◆ EXTRACTED RECORDS:
::::::

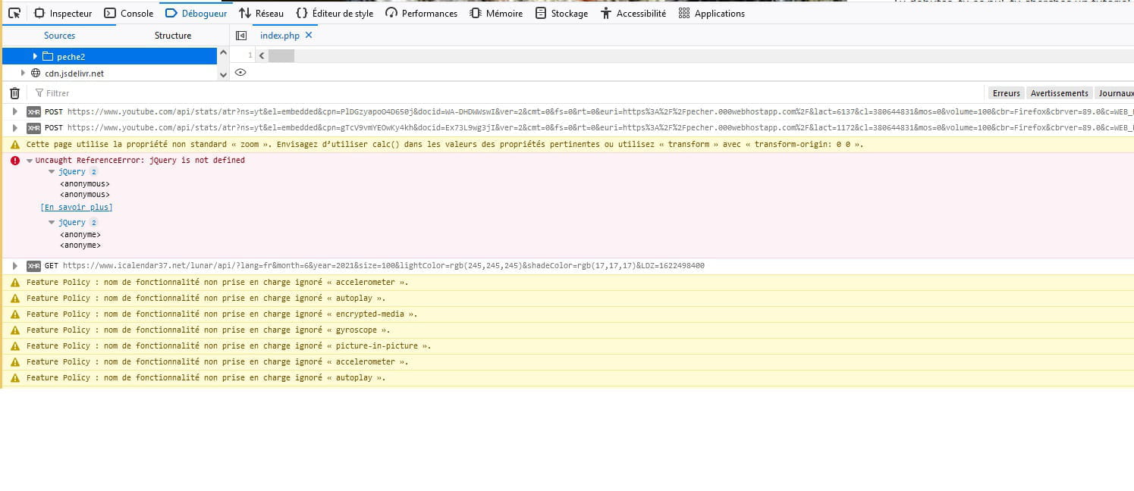Toggle source pretty-print with the eye icon
The width and height of the screenshot is (1134, 491).
click(x=240, y=72)
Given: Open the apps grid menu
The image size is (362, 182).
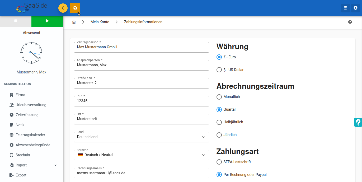Looking at the screenshot, I should tap(345, 8).
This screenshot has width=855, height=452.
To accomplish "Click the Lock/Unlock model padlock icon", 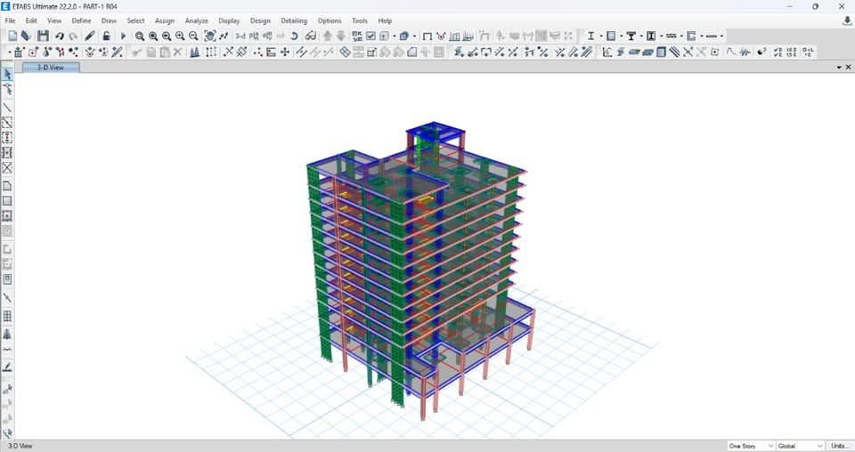I will point(106,36).
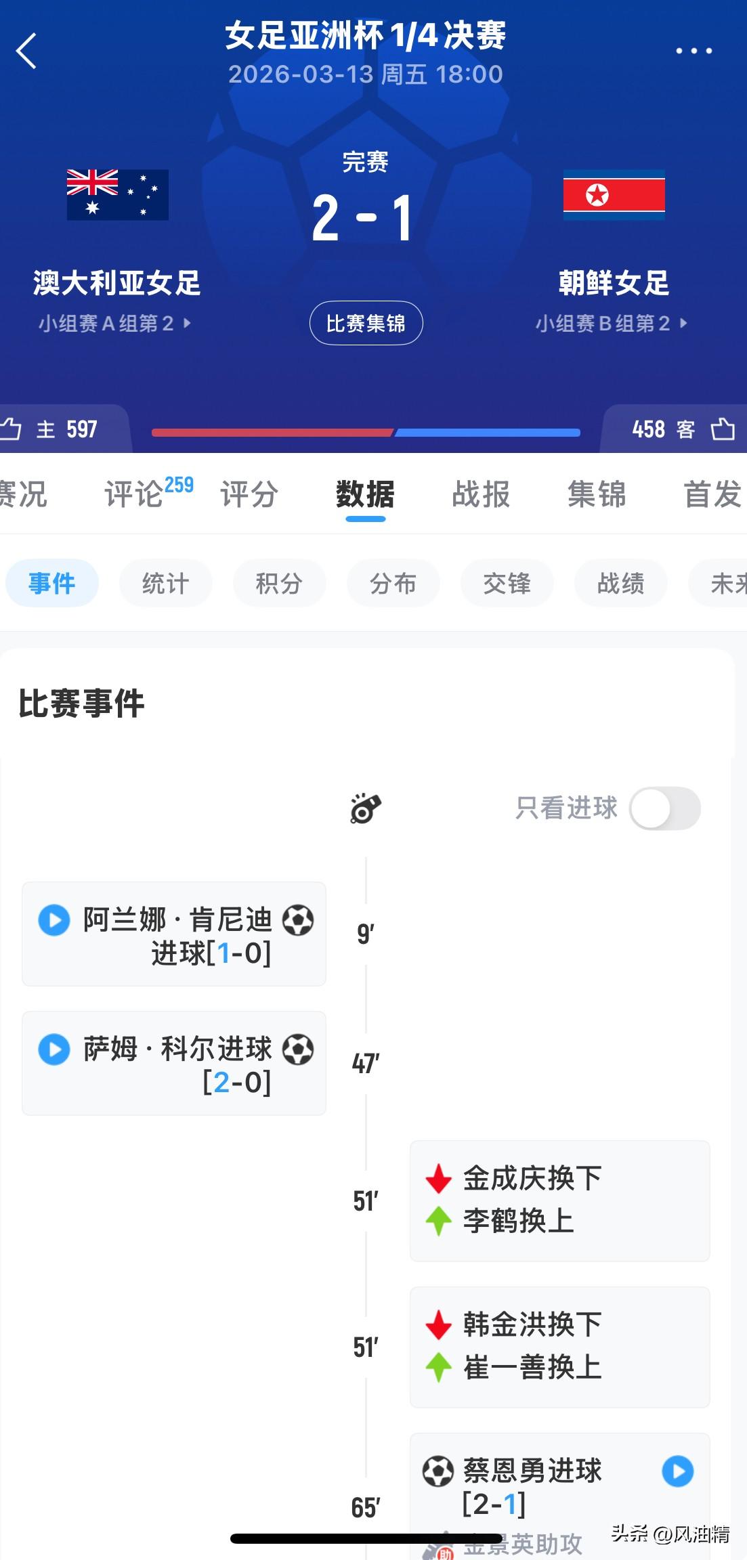Open the more options menu via the ellipsis

(x=695, y=49)
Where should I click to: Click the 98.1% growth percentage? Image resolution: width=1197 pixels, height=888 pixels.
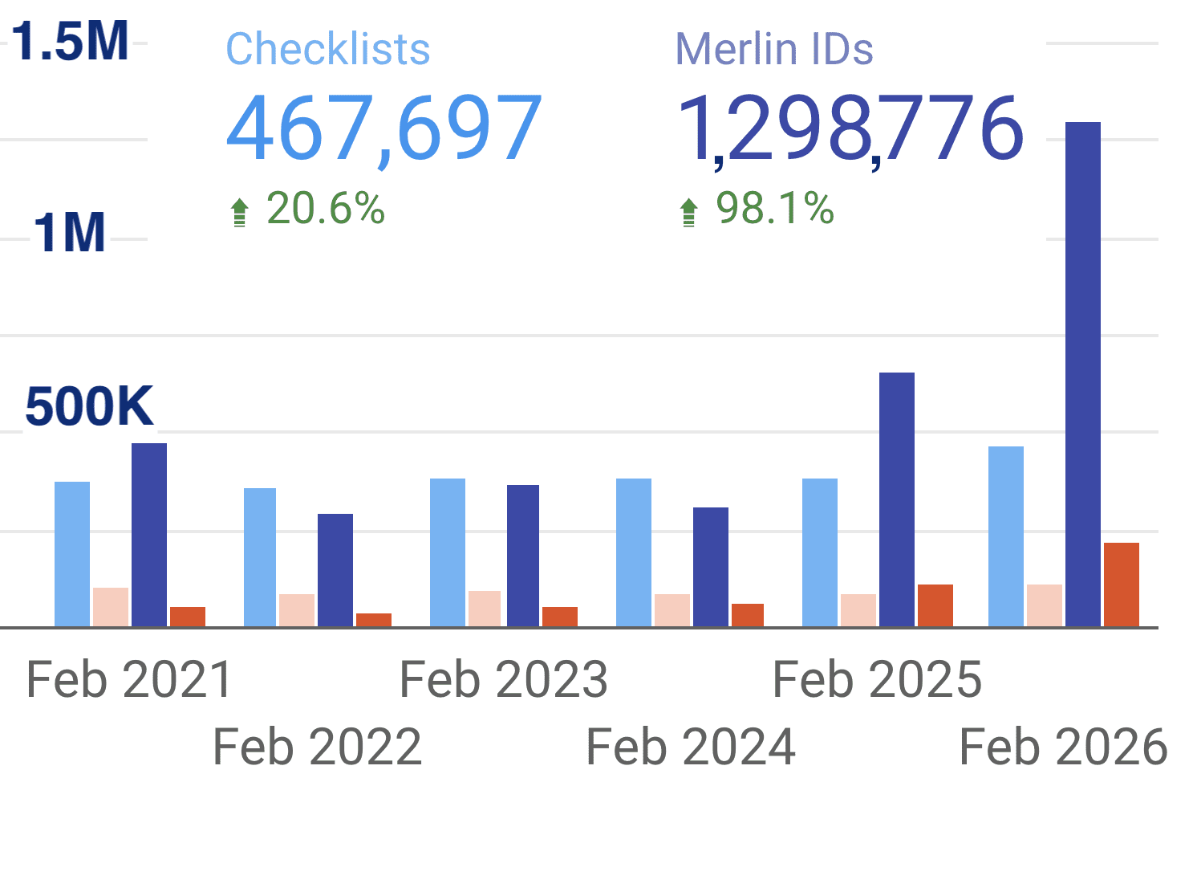tap(774, 210)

::::::

◆ HOW TO COMPLETE THIS TASK:
With the line containing "Where should I" as the first line and the last line of the listing as the final one, reproduce that span exactly, without pictures.

◆ SOLUTION TO THE EXERCISE:
Where should I click to: Click the 98.1% growth percentage? Image resolution: width=1197 pixels, height=888 pixels.
tap(774, 210)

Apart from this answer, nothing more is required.